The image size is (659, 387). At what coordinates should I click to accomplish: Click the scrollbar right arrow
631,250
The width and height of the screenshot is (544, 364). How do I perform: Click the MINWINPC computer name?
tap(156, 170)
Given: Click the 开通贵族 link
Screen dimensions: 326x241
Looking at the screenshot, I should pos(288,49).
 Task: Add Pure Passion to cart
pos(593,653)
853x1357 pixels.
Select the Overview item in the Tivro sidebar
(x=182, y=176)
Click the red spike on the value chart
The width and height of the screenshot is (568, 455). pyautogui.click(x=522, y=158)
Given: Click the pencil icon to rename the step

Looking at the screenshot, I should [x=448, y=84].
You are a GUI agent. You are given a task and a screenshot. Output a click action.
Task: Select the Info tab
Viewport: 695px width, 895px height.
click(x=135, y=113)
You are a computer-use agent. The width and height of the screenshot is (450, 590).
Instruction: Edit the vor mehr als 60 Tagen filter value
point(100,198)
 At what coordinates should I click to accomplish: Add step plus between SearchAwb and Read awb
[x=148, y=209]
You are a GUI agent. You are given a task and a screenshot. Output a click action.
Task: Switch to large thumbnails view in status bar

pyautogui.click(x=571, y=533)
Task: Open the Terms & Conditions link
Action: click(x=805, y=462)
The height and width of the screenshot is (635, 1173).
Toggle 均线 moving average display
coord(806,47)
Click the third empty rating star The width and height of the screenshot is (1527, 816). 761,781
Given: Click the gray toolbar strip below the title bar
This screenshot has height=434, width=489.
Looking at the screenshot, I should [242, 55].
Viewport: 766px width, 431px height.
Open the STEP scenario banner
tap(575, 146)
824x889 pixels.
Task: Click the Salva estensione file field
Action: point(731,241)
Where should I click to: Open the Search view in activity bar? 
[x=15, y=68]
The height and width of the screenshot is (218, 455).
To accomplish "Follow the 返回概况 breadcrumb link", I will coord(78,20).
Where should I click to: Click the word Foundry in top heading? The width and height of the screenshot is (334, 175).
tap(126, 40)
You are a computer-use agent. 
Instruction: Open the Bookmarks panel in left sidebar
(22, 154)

•••

### [Problem to work on]
Turn every line of the entries above into a Markdown table with two columns, Number and Text. Number the rows and leave out blank lines.

### [Output]
| Number | Text |
|---|---|
| 1 | The image size is (659, 387). At what coordinates should I click to accomplish: Click the scrollbar right arrow |
| 2 | 631,250 |
| 3 | The width and height of the screenshot is (544, 364). How do I perform: Click the MINWINPC computer name? |
| 4 | tap(156, 170) |
| 5 | Given: Click the 开通贵族 link |
| 6 | Screen dimensions: 326x241 |
| 7 | Looking at the screenshot, I should pos(288,49). |
| 8 |  Task: Add Pure Passion to cart |
| 9 | pos(593,653) |
| 10 | 853x1357 pixels. |
| 11 | Select the Overview item in the Tivro sidebar |
| 12 | (x=182, y=176) |
| 13 | Click the red spike on the value chart |
| 14 | The width and height of the screenshot is (568, 455). pyautogui.click(x=522, y=158) |
| 15 | Given: Click the pencil icon to rename the step |
| 16 | Looking at the screenshot, I should [x=448, y=84]. |
| 17 | You are a GUI agent. You are given a task and a screenshot. Output a click action. |
| 18 | Task: Select the Info tab |
| 19 | Viewport: 695px width, 895px height. |
| 20 | click(x=135, y=113) |
| 21 | You are a computer-use agent. The width and height of the screenshot is (450, 590). |
| 22 | Instruction: Edit the vor mehr als 60 Tagen filter value |
| 23 | point(100,198) |
| 24 |  At what coordinates should I click to accomplish: Add step plus between SearchAwb and Read awb |
| 25 | [x=148, y=209] |
| 26 | You are a GUI agent. You are given a task and a screenshot. Output a click action. |
| 27 | Task: Switch to large thumbnails view in status bar |
| 28 | pyautogui.click(x=571, y=533) |
| 29 | Task: Open the Terms & Conditions link |
| 30 | Action: click(x=805, y=462) |
| 31 | The height and width of the screenshot is (635, 1173). |
| 32 | Toggle 均线 moving average display |
| 33 | coord(806,47) |
| 34 | Click the third empty rating star The width and height of the screenshot is (1527, 816). 761,781 |
| 35 | Given: Click the gray toolbar strip below the title bar |
| 36 | This screenshot has height=434, width=489. |
| 37 | Looking at the screenshot, I should [242, 55]. |
| 38 | Viewport: 766px width, 431px height. |
| 39 | Open the STEP scenario banner |
| 40 | tap(575, 146) |
| 41 | 824x889 pixels. |
| 42 | Task: Click the Salva estensione file field |
| 43 | Action: point(731,241) |
| 44 | Where should I click to: Open the Search view in activity bar?  |
| 45 | [x=15, y=68] |
| 46 | The height and width of the screenshot is (218, 455). |
| 47 | To accomplish "Follow the 返回概况 breadcrumb link", I will coord(78,20). |
| 48 | Where should I click to: Click the word Foundry in top heading? The width and height of the screenshot is (334, 175). |
| 49 | tap(126, 40) |
| 50 | You are a computer-use agent.  |
| 51 | Instruction: Open the Bookmarks panel in left sidebar |
| 52 | (22, 154) |